Adam Sabla - Image Avatar

Adam Sabla

·

Aug 21, 2025

Create your survey

This article will give you tips on how to analyze responses from a Patient survey about Childbirth Experience. If you're wondering how to turn survey data into meaningful insights, you'll find actionable steps and examples here.

Choosing the right tools for survey response analysis

The approach and tools you use for analyzing survey data from patients about childbirth experience depends on the form and structure of the responses you collect. Here's how to think about it:

  • Quantitative data: If you're analyzing numeric or choice-based data (like how many patients preferred a specific care option), almost any spreadsheet tool will work—Excel or Google Sheets let you easily count, chart, and filter this information.

  • Qualitative data: If you have open-ended responses—like patient stories or detailed feedback—it's impossible to read and synthesize everything by hand, especially as your data grows. That’s where AI tools become indispensable for surfacing recurring ideas, themes, and insights without the overwhelm.

When you’re dealing with a mountain of qualitative responses, you have two main tooling options:

ChatGPT or similar GPT tool for AI analysis

Copy-paste your exported data into ChatGPT, Claude, or Gemini and chat about the data. This is powerful if you don’t mind raw, hands-on work—it lets you prompt the AI with your survey and ask anything, like “What are the main worries for patients?” or “Summarize recurring themes.”
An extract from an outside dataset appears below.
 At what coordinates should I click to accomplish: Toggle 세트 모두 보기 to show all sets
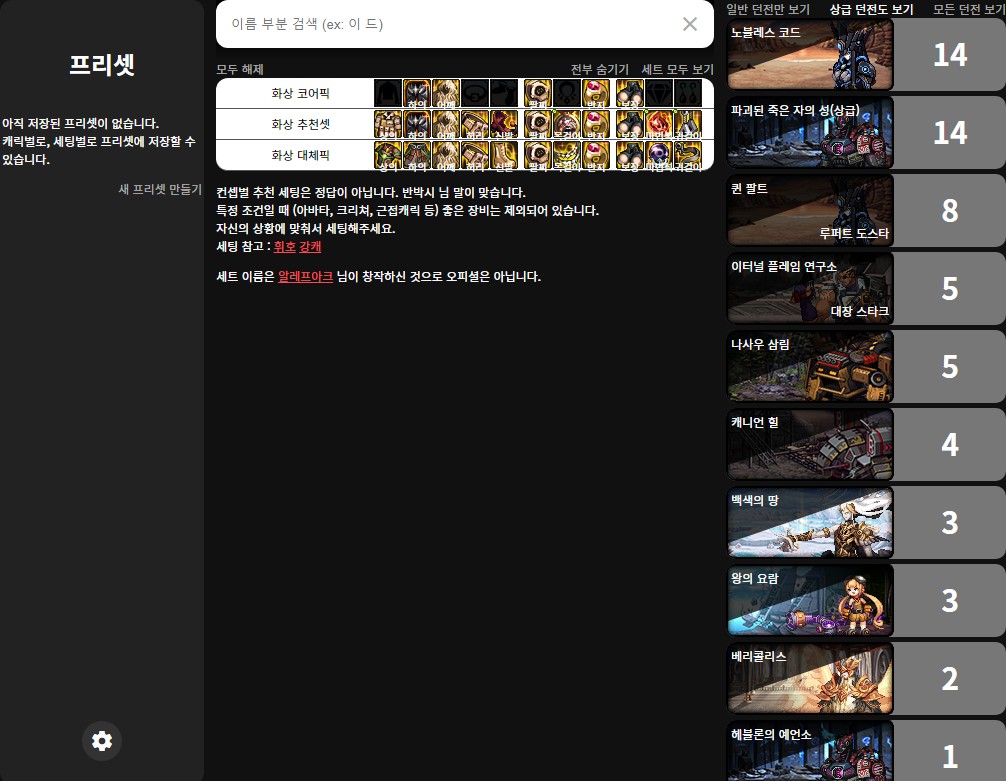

Not so seamless: Copy-pasting means you manage formatting and context yourself. Handling large datasets or follow-up responses is unwieldy, and it lacks structured filters or easy chat history across team members. You can easily hit context limits if you have too many responses.

There are also other qualitative analysis software using AI, such as NVivo, ATLAS.ti, and MAXQDA, which offer advanced options for coding responses, tracking key topics, and visualizing trends. NVivo, for example, is known for its AI enhancements to sift through open-ended answers and thematic analysis. [1][2][3]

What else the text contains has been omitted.